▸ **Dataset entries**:

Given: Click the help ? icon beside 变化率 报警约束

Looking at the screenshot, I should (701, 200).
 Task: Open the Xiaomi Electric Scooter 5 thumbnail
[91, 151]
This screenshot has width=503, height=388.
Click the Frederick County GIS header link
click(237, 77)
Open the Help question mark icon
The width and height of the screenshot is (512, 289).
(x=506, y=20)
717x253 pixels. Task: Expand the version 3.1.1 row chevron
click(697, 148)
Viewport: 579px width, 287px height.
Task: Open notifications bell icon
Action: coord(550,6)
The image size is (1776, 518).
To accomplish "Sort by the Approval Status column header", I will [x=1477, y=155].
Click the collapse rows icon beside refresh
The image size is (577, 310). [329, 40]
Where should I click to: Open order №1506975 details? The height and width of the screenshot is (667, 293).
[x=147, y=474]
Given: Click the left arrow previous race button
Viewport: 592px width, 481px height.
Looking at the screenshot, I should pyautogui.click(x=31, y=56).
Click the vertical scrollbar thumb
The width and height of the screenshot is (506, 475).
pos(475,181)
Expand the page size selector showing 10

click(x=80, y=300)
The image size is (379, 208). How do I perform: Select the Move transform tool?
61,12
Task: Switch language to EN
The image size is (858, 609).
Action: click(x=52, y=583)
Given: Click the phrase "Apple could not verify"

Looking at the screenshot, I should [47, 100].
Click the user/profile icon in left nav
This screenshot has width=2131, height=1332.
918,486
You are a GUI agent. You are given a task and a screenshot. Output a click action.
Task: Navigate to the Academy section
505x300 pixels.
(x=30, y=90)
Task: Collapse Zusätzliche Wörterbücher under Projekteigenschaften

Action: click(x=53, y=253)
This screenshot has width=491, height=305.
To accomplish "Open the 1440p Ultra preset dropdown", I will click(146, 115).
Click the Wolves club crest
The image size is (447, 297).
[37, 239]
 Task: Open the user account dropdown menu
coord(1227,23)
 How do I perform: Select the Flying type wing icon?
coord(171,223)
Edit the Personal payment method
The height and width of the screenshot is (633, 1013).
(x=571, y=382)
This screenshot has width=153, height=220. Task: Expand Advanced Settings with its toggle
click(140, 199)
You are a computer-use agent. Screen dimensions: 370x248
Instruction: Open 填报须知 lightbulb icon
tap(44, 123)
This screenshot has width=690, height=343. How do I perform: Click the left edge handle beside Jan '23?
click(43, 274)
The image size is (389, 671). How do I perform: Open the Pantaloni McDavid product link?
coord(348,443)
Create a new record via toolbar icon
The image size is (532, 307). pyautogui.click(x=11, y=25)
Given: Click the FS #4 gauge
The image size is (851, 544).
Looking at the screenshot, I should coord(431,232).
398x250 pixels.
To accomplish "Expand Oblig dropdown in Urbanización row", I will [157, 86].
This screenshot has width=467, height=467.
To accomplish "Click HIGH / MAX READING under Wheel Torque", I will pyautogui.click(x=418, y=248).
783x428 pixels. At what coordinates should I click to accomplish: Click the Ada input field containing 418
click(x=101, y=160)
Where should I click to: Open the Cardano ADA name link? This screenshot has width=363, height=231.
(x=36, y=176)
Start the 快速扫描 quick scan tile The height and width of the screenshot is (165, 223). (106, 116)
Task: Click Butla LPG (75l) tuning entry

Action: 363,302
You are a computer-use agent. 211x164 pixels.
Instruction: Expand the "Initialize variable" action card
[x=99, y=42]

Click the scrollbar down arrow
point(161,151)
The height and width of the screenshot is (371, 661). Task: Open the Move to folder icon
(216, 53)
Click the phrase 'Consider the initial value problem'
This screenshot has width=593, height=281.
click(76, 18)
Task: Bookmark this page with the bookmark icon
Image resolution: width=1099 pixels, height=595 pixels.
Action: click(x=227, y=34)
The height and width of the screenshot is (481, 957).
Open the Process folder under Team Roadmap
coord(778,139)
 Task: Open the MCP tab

▸ **EXERCISE DETAILS**:
Letter for letter, copy all of the entries above.

▸ **OUTPUT**:
Given: Click the help ? icon beside 变化率 报警约束

Looking at the screenshot, I should (701, 200).
 Task: Open the Xiaomi Electric Scooter 5 thumbnail
[91, 151]
This screenshot has width=503, height=388.
Click the Frederick County GIS header link
click(237, 77)
Open the Help question mark icon
The width and height of the screenshot is (512, 289).
(x=506, y=20)
717x253 pixels. Task: Expand the version 3.1.1 row chevron
click(697, 148)
Viewport: 579px width, 287px height.
Task: Open notifications bell icon
Action: coord(550,6)
The image size is (1776, 518).
To accomplish "Sort by the Approval Status column header", I will [x=1477, y=155].
Click the collapse rows icon beside refresh
The image size is (577, 310). [329, 40]
Where should I click to: Open order №1506975 details? The height and width of the screenshot is (667, 293).
[x=147, y=474]
Given: Click the left arrow previous race button
Viewport: 592px width, 481px height.
Looking at the screenshot, I should pyautogui.click(x=31, y=56).
Click the vertical scrollbar thumb
The width and height of the screenshot is (506, 475).
pos(475,181)
Expand the page size selector showing 10

click(x=80, y=300)
The image size is (379, 208). How do I perform: Select the Move transform tool?
61,12
Task: Switch language to EN
The image size is (858, 609).
Action: click(x=52, y=583)
Given: Click the phrase "Apple could not verify"

Looking at the screenshot, I should [47, 100].
Click the user/profile icon in left nav
This screenshot has width=2131, height=1332.
918,486
You are a GUI agent. You are given a task and a screenshot. Output a click action.
Task: Navigate to the Academy section
505x300 pixels.
(x=30, y=90)
Task: Collapse Zusätzliche Wörterbücher under Projekteigenschaften

Action: click(x=53, y=253)
This screenshot has width=491, height=305.
To accomplish "Open the 1440p Ultra preset dropdown", I will click(146, 115).
Click the Wolves club crest
The image size is (447, 297).
[37, 239]
 Task: Open the user account dropdown menu
coord(1227,23)
 How do I perform: Select the Flying type wing icon?
coord(171,223)
Edit the Personal payment method
The height and width of the screenshot is (633, 1013).
(x=571, y=382)
This screenshot has width=153, height=220. Task: Expand Advanced Settings with its toggle
click(140, 199)
You are a computer-use agent. Screen dimensions: 370x248
Instruction: Open 填报须知 lightbulb icon
tap(44, 123)
This screenshot has width=690, height=343. How do I perform: Click the left edge handle beside Jan '23?
click(43, 274)
The image size is (389, 671). How do I perform: Open the Pantaloni McDavid product link?
coord(348,443)
Create a new record via toolbar icon
The image size is (532, 307). pyautogui.click(x=11, y=25)
Given: Click the FS #4 gauge
The image size is (851, 544).
Looking at the screenshot, I should coord(431,232).
398x250 pixels.
To accomplish "Expand Oblig dropdown in Urbanización row", I will [157, 86].
This screenshot has width=467, height=467.
To accomplish "Click HIGH / MAX READING under Wheel Torque", I will pyautogui.click(x=418, y=248).
783x428 pixels. At what coordinates should I click to accomplish: Click the Ada input field containing 418
click(x=101, y=160)
Where should I click to: Open the Cardano ADA name link? This screenshot has width=363, height=231.
(x=36, y=176)
Start the 快速扫描 quick scan tile The height and width of the screenshot is (165, 223). (106, 116)
Task: Click Butla LPG (75l) tuning entry

Action: 363,302
You are a computer-use agent. 211x164 pixels.
Instruction: Expand the "Initialize variable" action card
[x=99, y=42]

Click the scrollbar down arrow
point(161,151)
The height and width of the screenshot is (371, 661). Task: Open the Move to folder icon
(216, 53)
Click the phrase 'Consider the initial value problem'
This screenshot has width=593, height=281.
click(76, 18)
Task: Bookmark this page with the bookmark icon
Image resolution: width=1099 pixels, height=595 pixels.
Action: click(x=227, y=34)
The height and width of the screenshot is (481, 957).
Open the Process folder under Team Roadmap
coord(778,139)
 Task: Open the MCP tab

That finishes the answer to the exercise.